[FFmpeg-devel] [PATCH] Bink Video decoder for FFmpeg 0.6

Tue Feb 16 20:45:31 CET 2010

I'll try my hand at some patch review.

+    do {
+        if (!get_bits1(gb)) {
+            *dst++ = *src++;
+            size--;
+        } else {
+            *dst++ = *src2++;
+            size2--;
+        }
+    } while (size && size2);

Maybe dst++ should be moved out of the if?  I don't trust gcc to
optimize away the duplicated increment that would otherwise be in each
branch.

+    while (size--)
+        *dst++ = *src++;
+    while (size2--)
+        *dst++ = *src2++;

This looks like a memcpy to me.

+            v = -v;

Look at some of the existing decoders for better ways to branchlessly
negate a value based on a get_bits1(gb) call.

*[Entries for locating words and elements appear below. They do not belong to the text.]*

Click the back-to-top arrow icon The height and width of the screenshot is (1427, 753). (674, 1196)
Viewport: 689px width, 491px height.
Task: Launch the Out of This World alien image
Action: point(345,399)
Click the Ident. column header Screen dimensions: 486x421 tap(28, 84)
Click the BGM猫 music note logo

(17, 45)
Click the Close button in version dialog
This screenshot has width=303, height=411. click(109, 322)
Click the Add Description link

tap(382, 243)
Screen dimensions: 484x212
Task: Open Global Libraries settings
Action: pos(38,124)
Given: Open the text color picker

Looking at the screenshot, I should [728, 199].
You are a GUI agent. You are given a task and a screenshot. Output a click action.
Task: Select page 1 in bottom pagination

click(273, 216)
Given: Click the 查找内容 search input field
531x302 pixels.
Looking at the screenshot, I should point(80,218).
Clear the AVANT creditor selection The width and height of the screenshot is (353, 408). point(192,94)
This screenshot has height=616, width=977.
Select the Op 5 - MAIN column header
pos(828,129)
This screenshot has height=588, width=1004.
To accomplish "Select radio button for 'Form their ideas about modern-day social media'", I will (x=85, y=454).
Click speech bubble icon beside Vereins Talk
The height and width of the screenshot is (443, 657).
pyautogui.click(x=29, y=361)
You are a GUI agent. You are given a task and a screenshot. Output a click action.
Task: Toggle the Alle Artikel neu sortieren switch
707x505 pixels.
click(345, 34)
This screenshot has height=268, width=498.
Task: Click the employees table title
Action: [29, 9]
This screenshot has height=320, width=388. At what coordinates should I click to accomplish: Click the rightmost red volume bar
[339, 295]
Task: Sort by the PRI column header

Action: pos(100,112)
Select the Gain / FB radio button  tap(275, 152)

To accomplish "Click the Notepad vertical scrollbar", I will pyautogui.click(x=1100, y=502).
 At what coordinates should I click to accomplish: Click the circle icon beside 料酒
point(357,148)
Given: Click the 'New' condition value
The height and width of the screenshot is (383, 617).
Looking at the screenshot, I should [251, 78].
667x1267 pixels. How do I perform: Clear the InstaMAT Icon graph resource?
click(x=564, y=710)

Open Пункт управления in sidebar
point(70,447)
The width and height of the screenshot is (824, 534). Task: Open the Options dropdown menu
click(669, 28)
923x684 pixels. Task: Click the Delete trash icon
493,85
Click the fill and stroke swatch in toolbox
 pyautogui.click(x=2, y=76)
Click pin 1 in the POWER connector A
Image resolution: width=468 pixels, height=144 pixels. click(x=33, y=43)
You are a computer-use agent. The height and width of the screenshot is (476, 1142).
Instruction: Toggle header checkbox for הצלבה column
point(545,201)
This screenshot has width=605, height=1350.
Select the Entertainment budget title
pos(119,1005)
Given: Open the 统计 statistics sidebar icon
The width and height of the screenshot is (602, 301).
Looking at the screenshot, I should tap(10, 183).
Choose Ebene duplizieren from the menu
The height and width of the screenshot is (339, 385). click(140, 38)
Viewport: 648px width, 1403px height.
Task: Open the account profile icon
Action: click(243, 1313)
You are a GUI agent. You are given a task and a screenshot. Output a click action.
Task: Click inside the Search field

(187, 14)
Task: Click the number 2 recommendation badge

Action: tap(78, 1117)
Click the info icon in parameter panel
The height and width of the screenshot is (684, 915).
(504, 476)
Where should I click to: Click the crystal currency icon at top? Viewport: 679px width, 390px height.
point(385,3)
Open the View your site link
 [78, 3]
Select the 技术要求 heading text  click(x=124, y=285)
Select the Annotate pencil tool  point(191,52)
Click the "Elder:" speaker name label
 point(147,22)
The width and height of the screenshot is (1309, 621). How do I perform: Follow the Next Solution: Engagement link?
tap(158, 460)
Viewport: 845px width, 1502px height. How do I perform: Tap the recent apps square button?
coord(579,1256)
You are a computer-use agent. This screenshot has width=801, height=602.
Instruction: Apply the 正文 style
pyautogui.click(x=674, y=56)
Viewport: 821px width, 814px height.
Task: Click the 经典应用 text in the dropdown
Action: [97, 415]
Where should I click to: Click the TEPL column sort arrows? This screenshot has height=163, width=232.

+            if (v & 0x80)
+                v = -(v & 0x7F);

Same here.

+            for (j = 0; j < len2; j++)
+                *dst++ = v;

This looks like a memset to me.

+                    mode_list[list_pos] = ((ccoef + 4) << 2) | 1;

+1 I would guess is better here than |1 because it can be done in an
lea instruction (due to the shift).  On any non-x86 it'll be neutral.
Same with all similar lines.

+            switch (mode) {
+            case 0:
+            case 2:
+                if (!mode) {
+                    mode_list[list_pos] = ((ccoef + 4) << 2) | 1;
+                } else {
+                    mode_list[list_pos++] = 0;
+                }

Yes, this was a good joke, I laughed too, but the if statement can be
probably simplified slightly if you move the first if above "case 2:"
;)  Same with residuals section.

+                        if (!bits) {
+                            t = get_bits1(gb) ? -1 : 1;
+                        } else {
+                            t = get_bits(gb, bits) | mask;
+                            if (get_bits1(gb))
+                                t = -t;
+                        }

Is get_bits valid with bits=0?  If so, this can be simplified.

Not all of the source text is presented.